Αρχειοθήκη ιστολογίου

Τετάρτη 22 Αυγούστου 2018

Postoperative hypoparathyroidism after total thyroidectomy for thyroid cancer

Publication date: December 2018

Source: Auris Nasus Larynx, Volume 45, Issue 6

Author(s): Masanori Teshima, Naoki Otsuki, Naruhiko Morita, Tatsuya Furukawa, Hitomi Shinomiya, Hirotaka Shinomiya, Ken-ichi Nibu

Abstract
Objectives

Postoperative hypoparathyroidism (HPT) is one of the most common complications in total thyroidectomy for thyroid carcinoma. Parathyroid glands (PTGs) are at risk of being damaged during total thyroidectomy and central neck dissection mainly due to inadvertent removal, interruption of the blood supply or hematoma formation. The purpose of this study was to evaluate the efficacy of our surgical procedure to preserve for parathyroid function retrospectively and to clarify the risk factors of HPT after total thyroidectomy for thyroid cancer.

Patients and methods

Sixty-five patients undergoing total thyroidectomy with central neck dissection for thyroid cancer were enrolled in this retrospective study. Cancers were diagnosed as stage I in 15 patients, stage II in 24 patients, stage III in 19 patients, and stage IV in 7 patients. Lateral neck dissection and upper mediastinal dissection were simultaneously performed in 47 patients and one patient, respectively. Parathyroid glands (PTGs) were preserved in situ in 34 patients. Among 31 patients in whom PTG could not be preserved in situ, two or more PTGs were autotransplanted in 9 patients and one PTG was autotransplanted in 18 patients. PTG was not autotransplanted in 4 patients, since it could not be identified during the surgery.

Results

Postoperative transient HPT and permanent HPT were observed in 44 (68%) patients and in 12 (18%) patients, respectively.

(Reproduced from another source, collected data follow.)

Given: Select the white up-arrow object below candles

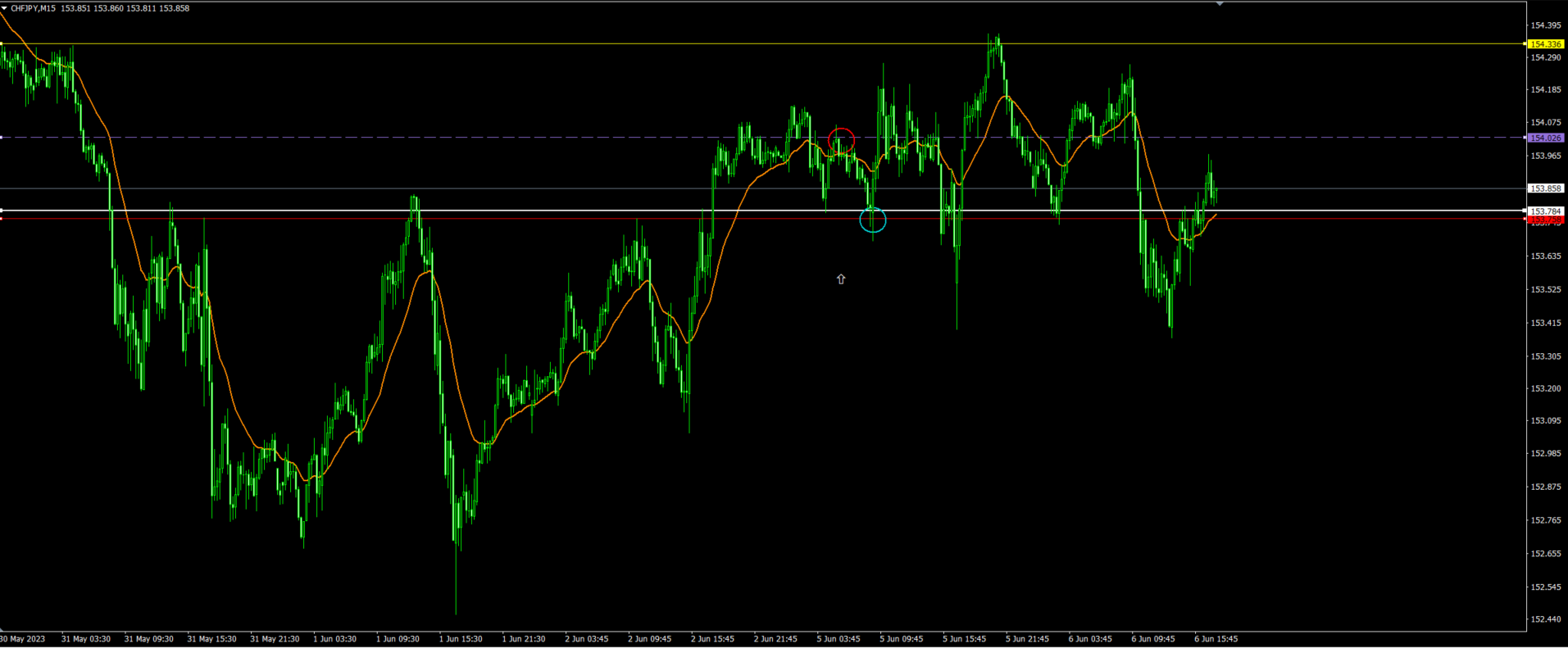Looking at the screenshot, I should pos(841,279).
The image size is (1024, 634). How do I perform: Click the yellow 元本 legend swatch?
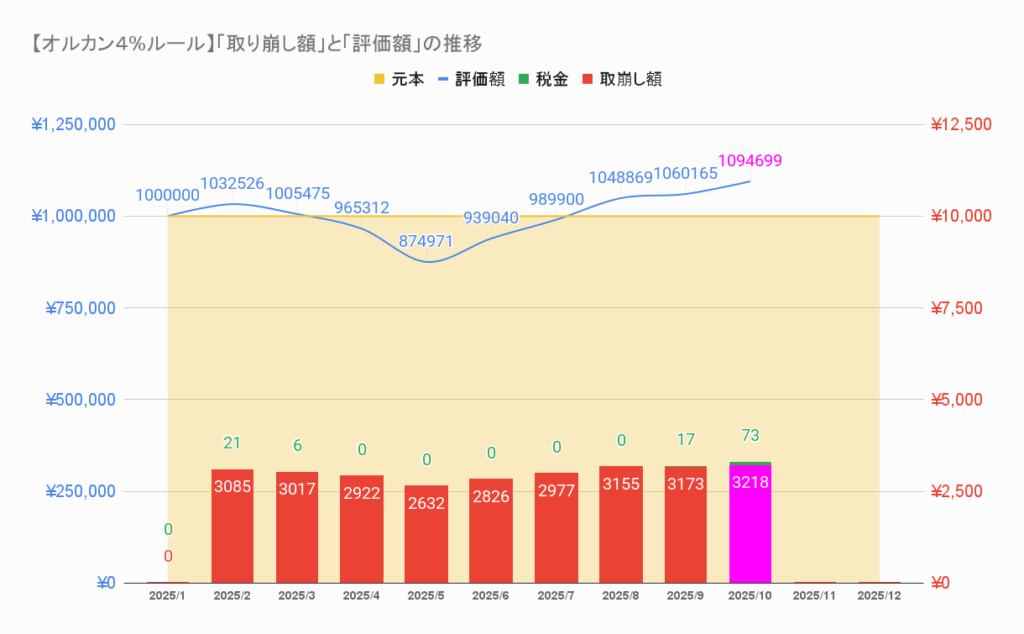coord(381,80)
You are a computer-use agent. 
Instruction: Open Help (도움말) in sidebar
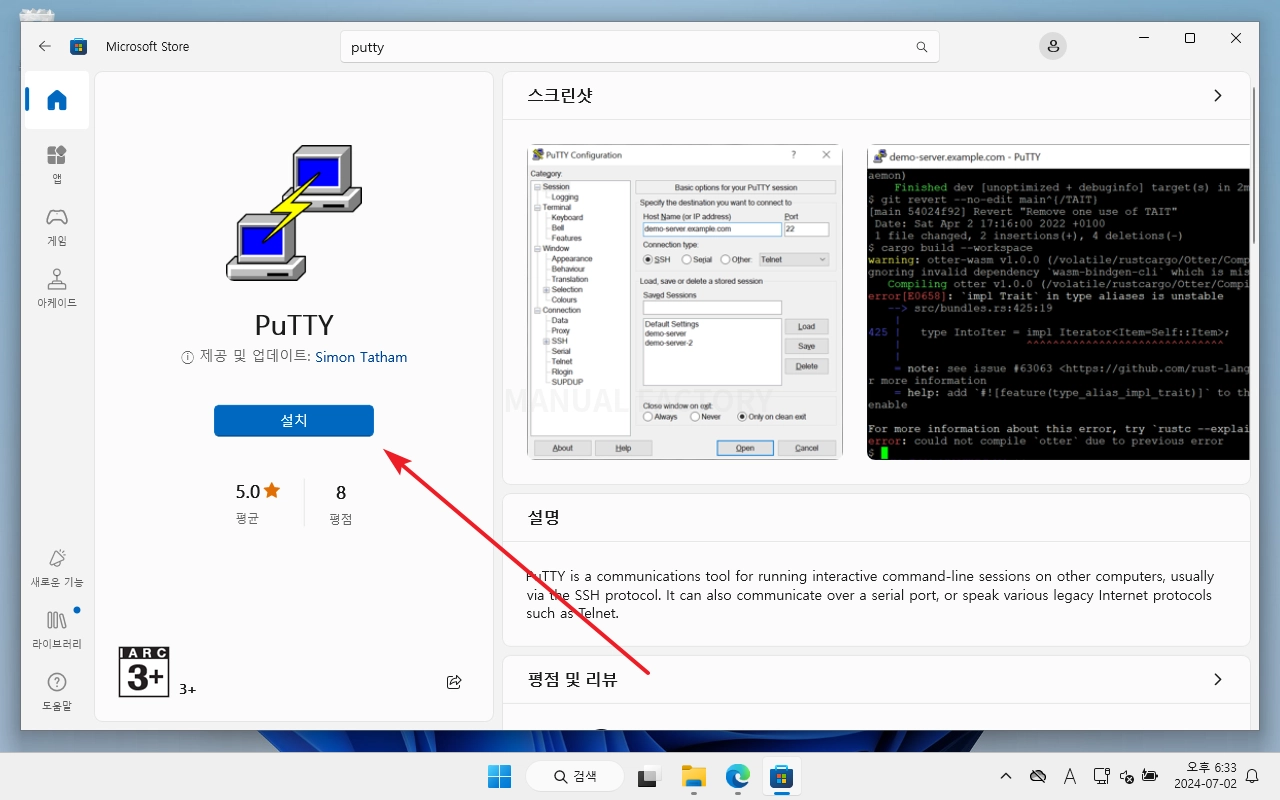[57, 691]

Among 34 patients in whom PTGs were preserved in situ, transient HPT and permanent HPT were observed in 17 (50%) patients and in 6 (2%) patients, respectively. Among 31 patients in whom PTG were not preserved in situ, postoperative permanent HPT was observed in all 4 patients without PTG autotransplantation, and 6 (33%) out of the 18 patients who had one PTG autotransplantation. On the other hand, none of the 9 patients who had two or more PTG autotransplantation at the time of thyroidectomy developed permanent HPT (P = 0.04). The patients with large tumor (≥40 mm) and/or gross extra glandular invasion had a significantly higher risk of permanent postoperative HPT compared with the patients without these pathological features (P < 0.01).

Conclusions

Two or more PTG should be autotransplanted in case where PTG is not preserved in situ to prevent postoperative HPT after total thyroidectomy with central neck dissection, especially in cases of large tumor and/or gross extrathyroidal extension.